An oak tree to honor Smith is being planted in the garden of the ambassador's home in London. Alumnae in attendance are asked to toss dirt in the hole that surrounds the sapling's roots. The first volunteer is the oldest guest, who must lean her cane against a wheelbarrow to free her hands for the task. Beside her are current students. Together, old and young sprinkle soil in the opening, and it mingles at the base of the new tree.

Far beyond Northampton, too, the celebration resounds. The energetic Cohen and Deitz spurred alumnae groups from Albany to Australia to organize centennial garden parties and related events. One of the first took place in a Tokyo teahouse last April. "A Garden Party Grand Tour" in June included stops at private gardens in Venice and at ambassadors' residences in Paris and London. There were more than 70 gatherings in all. "These parties were especially meaningful," notes Deitz, "because each had an intellectual focus that added to the beauty of the occasion."

"The enthusiasm shown through these events," adds Cohen, "was a way of expressing not only fondness for the college but also appreciation for President Seelye's original vision, for an academic life spent in a garden setting."

The Next Hundred Years

A hundred years have passed, yet Botanic Garden staff and supporters are looking ahead. Richard Munson, director since 1984, recently stepped down. As a search for a successor is completed, Susan McGlew is at the helm. McGlew, like Munson before her, emphasizes outreach-from hosting curious local schoolchildren to maintaining the venerable seed exchange, through which Smith shares holdings with collections worldwide.

Research and teaching, too, must remain high priorities, says McGlew. However, the biggest challenge will be guiding the Seelye-Olmsted vision into the 21st century. "How do we make the campus still function like an arboretum?" she asks, noting, "As new buildings are constructed, climate and traffic patterns change." In response, the college has engaged landscape architects Shavaun Towers '71 and Cornelia Hahn Oberlander '44 to design a master plan that will help chart a course for the near future. Included will be the Mary Maples Dunn Garden, which will honor the former president and her interest in the Smith grounds.

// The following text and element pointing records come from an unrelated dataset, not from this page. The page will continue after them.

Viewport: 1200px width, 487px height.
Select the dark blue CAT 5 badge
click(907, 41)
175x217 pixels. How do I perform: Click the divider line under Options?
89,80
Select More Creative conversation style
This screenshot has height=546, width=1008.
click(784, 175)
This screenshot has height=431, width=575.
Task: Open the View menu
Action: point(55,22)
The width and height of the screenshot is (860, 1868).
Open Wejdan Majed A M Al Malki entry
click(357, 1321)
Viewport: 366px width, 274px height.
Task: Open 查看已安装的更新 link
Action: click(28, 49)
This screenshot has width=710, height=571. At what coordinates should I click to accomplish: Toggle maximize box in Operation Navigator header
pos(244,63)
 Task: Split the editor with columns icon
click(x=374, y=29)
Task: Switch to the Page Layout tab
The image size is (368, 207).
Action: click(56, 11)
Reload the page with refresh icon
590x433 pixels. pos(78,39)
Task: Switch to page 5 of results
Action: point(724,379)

Also forward-looking, the Friends of the Botanic Garden has thrived under the spirited direction of Deitz and Cohen. The pair are quick to admit that their own goals include establishing a landscape architecture program at Smith-reviving a tradition of several decades ago. The main mission of the Friends, however, is to support and promote the botanic collections and facilities. The group has already made an impact, in part by sponsoring first-rate symposia and underwriting student internships. It is an aim Paula Deitz embraces. "Smith is sitting on one of its great underpublicized resources," she insists. "I want our Botanic Garden to take its rightful place in the world."